Miniaturization keeps improving – just look at your smartphone, which has more processing power than the Apollo mission computers – so it's hard to predict how much scientists could load onto a few grams of a spacecraft in a decade. Fortunately, even just a few tiny instruments could provide a huge amount of information.
"If you're going to go all the way there, you want pictures, and you want to know if it's inhabited or not. Other things are details," says Doyle, in an interview with The Christian Science Monitor. "Those are the main goals: pictures and spectrographic analysis of the planet."
"A spacecraft equipped with a camera and various filters could take color images of the planet and infer whether it is green (harboring life as we know it), blue (with water oceans on its surface) or just brown (dry rock)," wrote Abraham Loeb, a Harvard University astrophysicist and a Starshot mission advisor, in an email to reporters.
Is anyone working on this?
In April, Stephen Hawking and Russian billionaire Yuri Milner proposed sending hundreds of nanobots toward Alpha Centuri. They listed 20 likely challenges to the mission, and offered $100 million in research funding to investigate them all. A Harvard team led by Professor Loeb has just published their results from tackling the first question: Could interstellar dust pulverize a wafersat?
Wait, what's the risk from interstellar dust?
If a grain of dust only 15 microns across – that's a third the width of a strand of hair – runs into one of these tiny satellites, it could completely destroy the nanocraft, Loeb and his colleagues reported.
Fortunately, that's enormous, as far as interstellar material is concerned. "There is no measurement of dust between us and Proxima Cen that amounts to anything," says Maggie Turnbull, an astrobiologist with SETI, in a phone interview with the Monitor. "That doesn't mean there's none, but the densities are very low," she says.
Loeb's team calculated that the odds of hitting something that big were about one in a trillion, trillion, trillion, trillion.
On the other hand, there are plenty of smaller particles in the interstellar medium, and for a ship traveling a good fraction of the speed of light, even a single atom can cause some damage. Loeb and his colleagues calculated that collision with a submicroscopic particle would vaporize a few atoms from the nanocraft's surface, essentially producing a tiny crater. Over the 25-trillion-mile journey, the craft would hit enough of these to have pockmarked its entire surface by arrival, making it unlikely it would be able to do any science.

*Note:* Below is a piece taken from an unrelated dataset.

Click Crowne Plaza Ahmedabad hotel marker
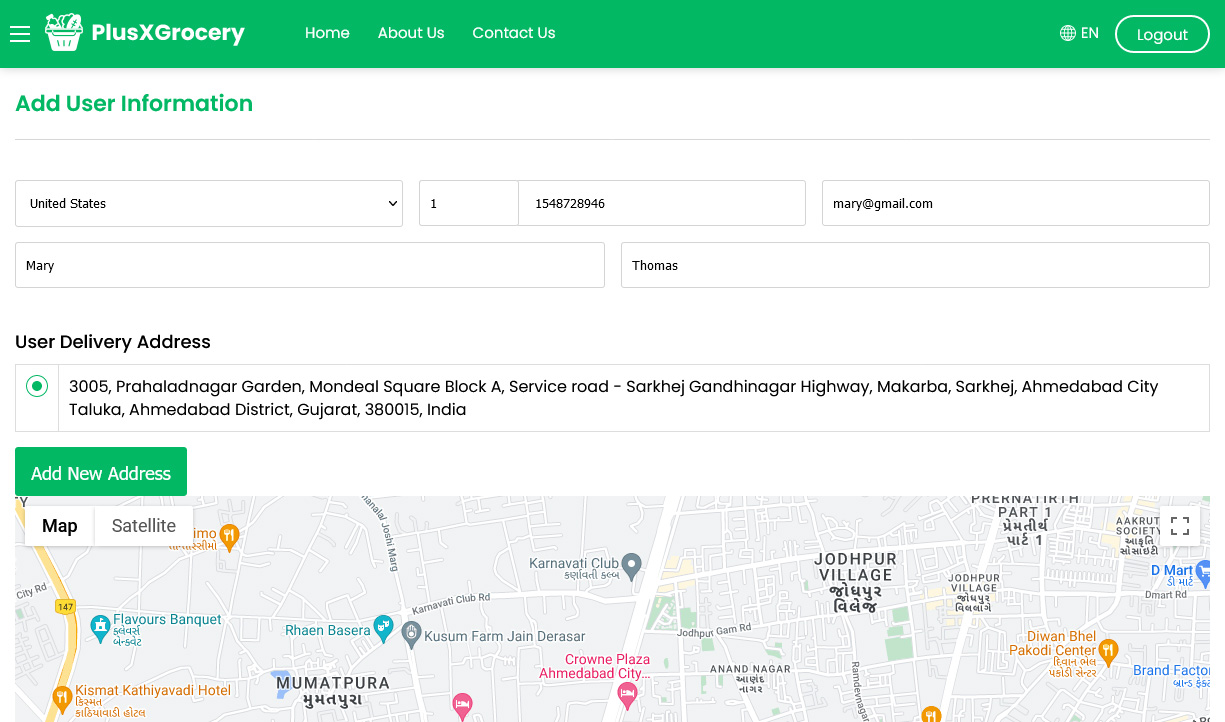 pyautogui.click(x=627, y=693)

The researchers recommended either reducing the craft's cross-section – maybe by folding up the light-sail – or coating it with a stronger material than silica, like graphite. Of course, graphite is also heavier than silica, and every gram makes it harder to get the craft up to speed.
Why are scientists already so excited about this?

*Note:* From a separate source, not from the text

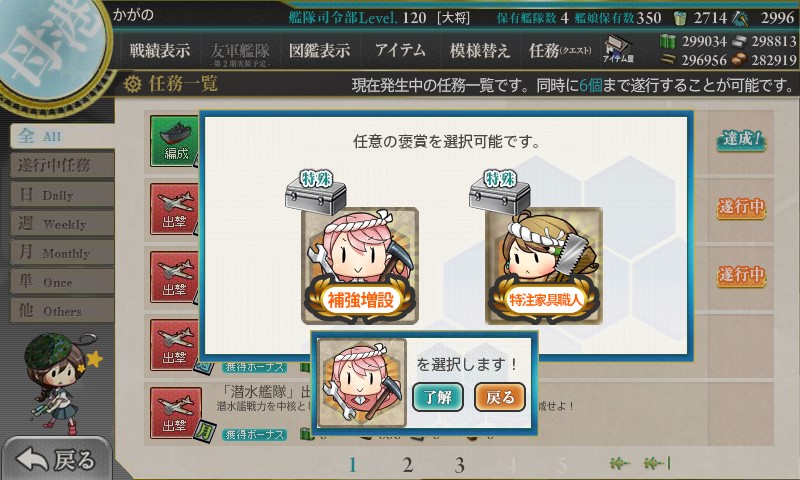This screenshot has width=800, height=480.
Task: Go to quest page 2
Action: click(x=407, y=465)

"Primarily because it's our nearest neighbor, and it shows how little we know about the stars in the sky," says Dr. Turnbull.

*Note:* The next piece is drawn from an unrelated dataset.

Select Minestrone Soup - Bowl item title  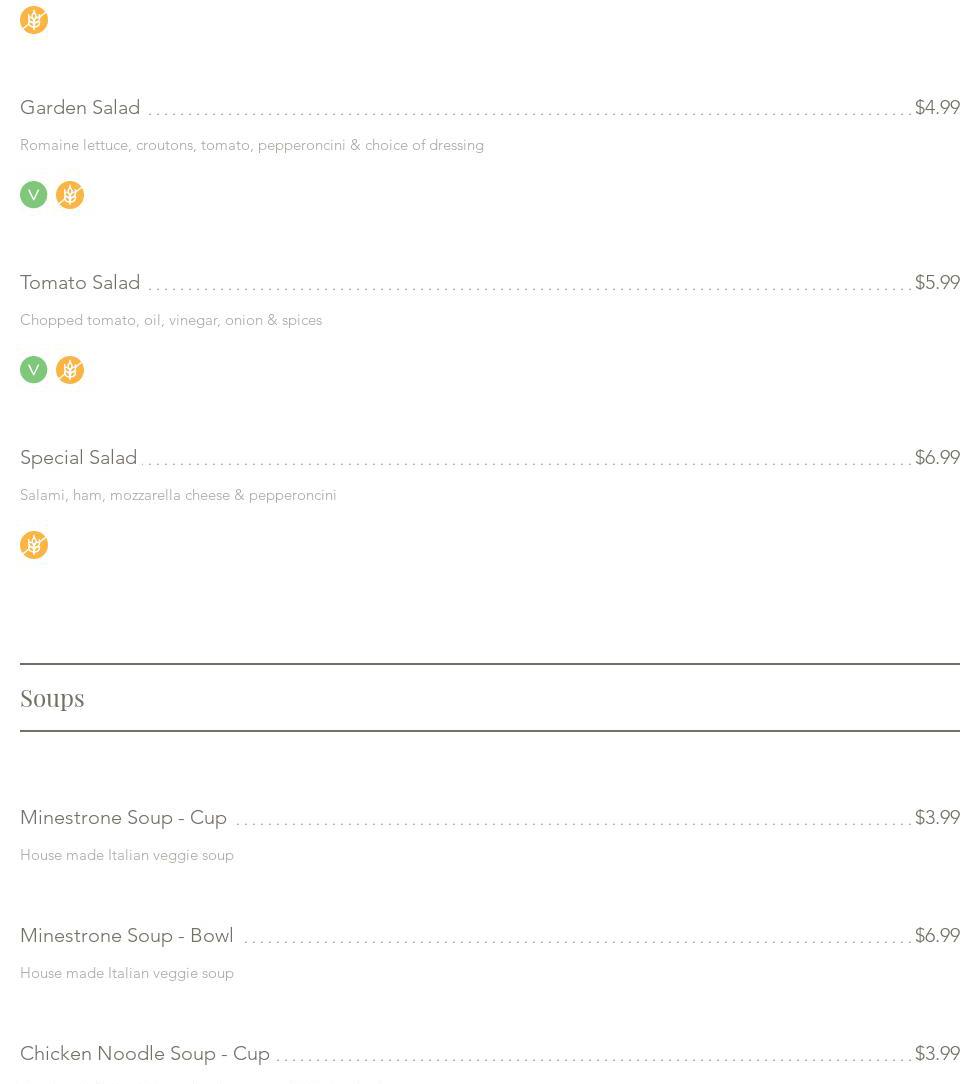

"It shows how we have to look really deeply at each individual star system and try to get to know it, because they're all so different from each other," she continued. Most astronomy missions and programs focus on the broad sweep of the sky, she said, like trying to determine how many exoplanets there are in total, but this discovery encourages a "deep dive" into this particular star system.
"The whole field has basically dropped whatever it was doing before, and it's just really focused on this one star right now, and I love that," says Trumbull.
She adds, "The more you know about something, the more questions it raises."